I remember when I left the office. Only a week or so before my graduation. I was angry. I was scared. I was alone. And so I went for a pedicure. And to show off my beautiful new feet I went shoe shopping at Nieman Marcus. Retail therapy in case you are wondering, is blissful. (Until you get the bill, or have to explain it to your parents who are supporting you because you are jobless in grad school).
Anyway, the biopsy itself was easy. Or easy for a radiologist using special stealth instruments to get the tiny tiny blips in my armpit. And considering the fact that it was a needle biopsy, without true surgical cutting, you would have thought that the pain would have been less. And maybe it was. Maybe I was just a wimp. But for whatever reason, I had been given pain killers afterwards knowing that the following day I would be walking across stage, into my future as an educator.

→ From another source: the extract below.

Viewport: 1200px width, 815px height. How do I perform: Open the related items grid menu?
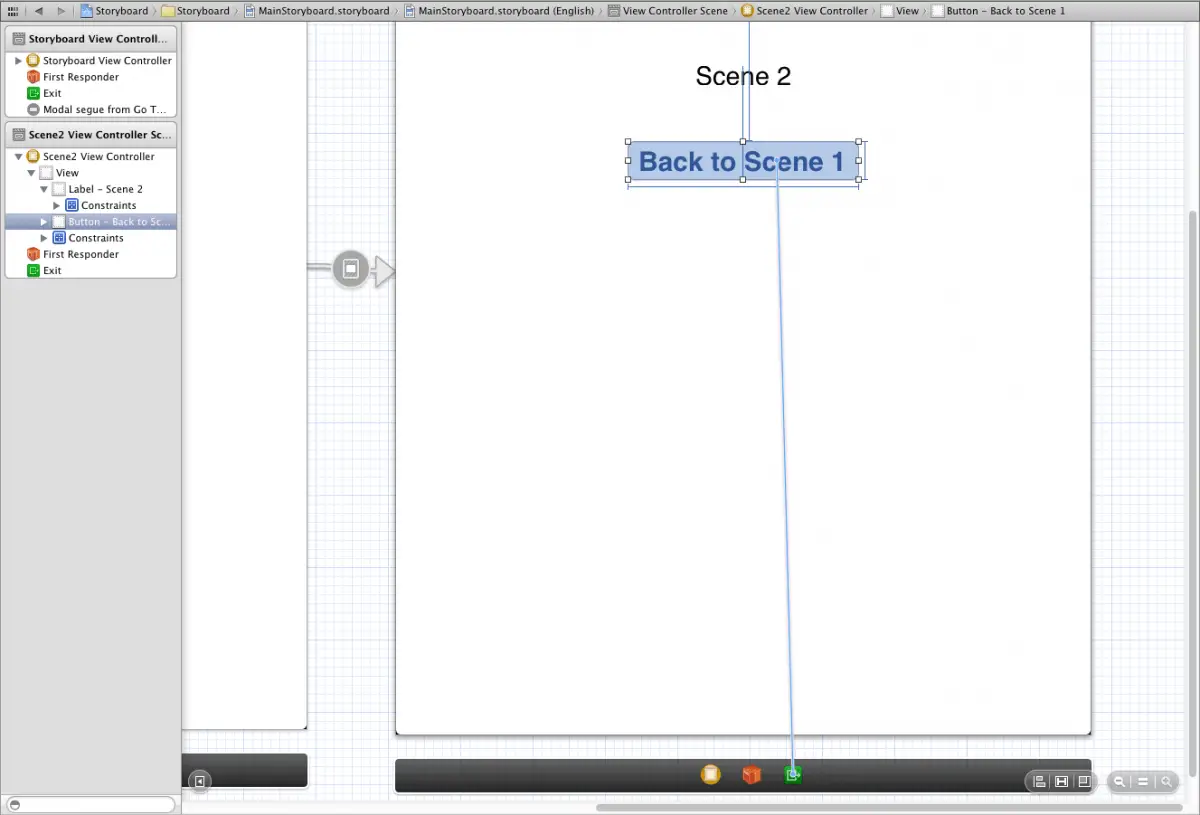pyautogui.click(x=13, y=11)
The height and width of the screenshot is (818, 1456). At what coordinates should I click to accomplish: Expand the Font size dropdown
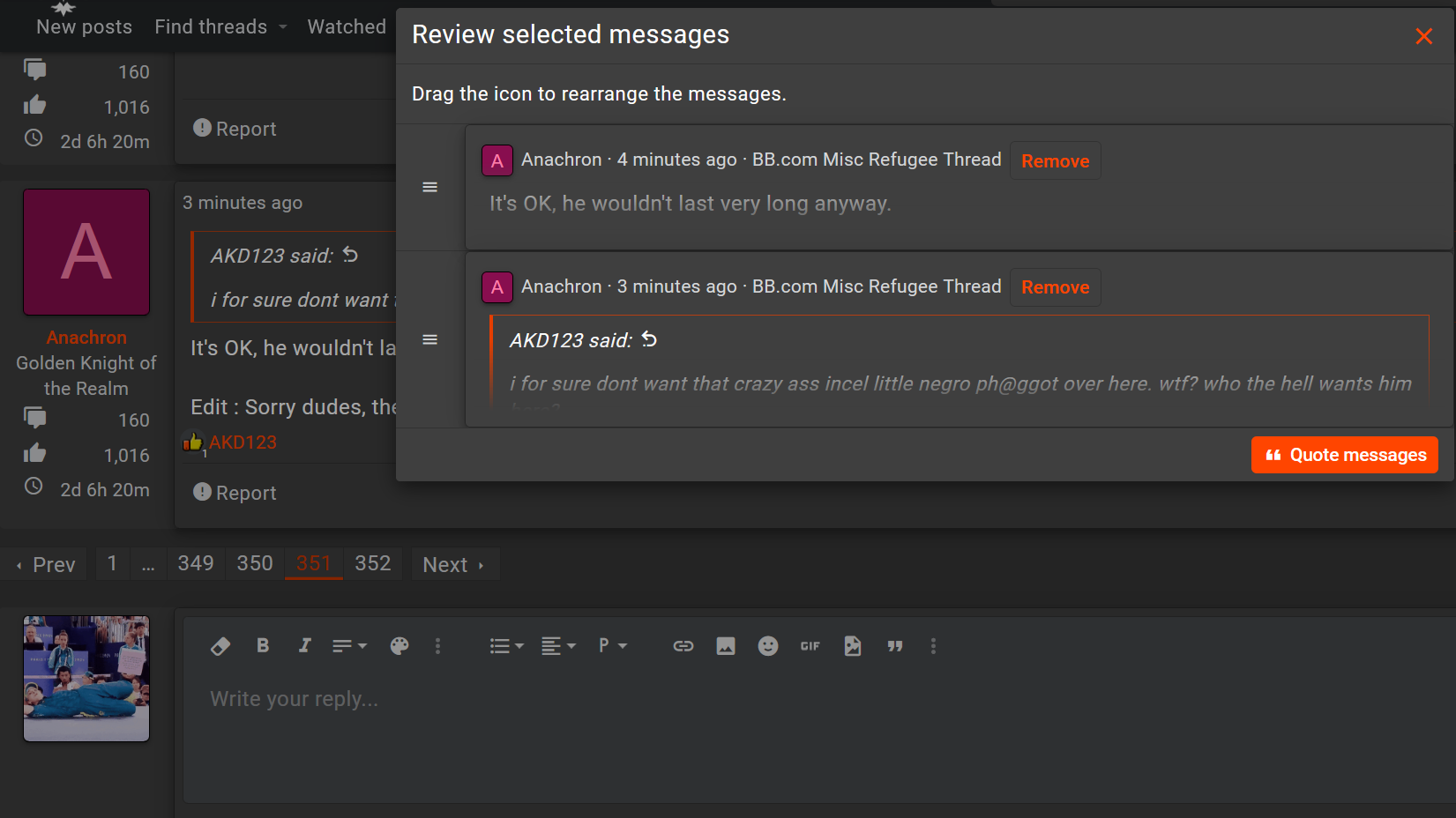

I imagine that my cohort members did a lot of herding that day. Leading me into the line, elbowing me when it was time to clap, gently pushing me into the direction of where I should be.
My family and friends were there. We probably even talked about very interesting things…about how excited I was, or how proud they were.
I though, was in a la-la land induced by pain killers….which was probably a good thing, because had I been coherent I would have probably been shedding tears. Tears of anger, tears of worry. Tears that were scared that my future was once again in jeopardy.
Luckily, the pain killers worked. (I think). And luckily the tiny blips were just toddler blips seeking un-needed attention.
And luckily, my future as an educator…. I have been able to take that journey year after year, student after student.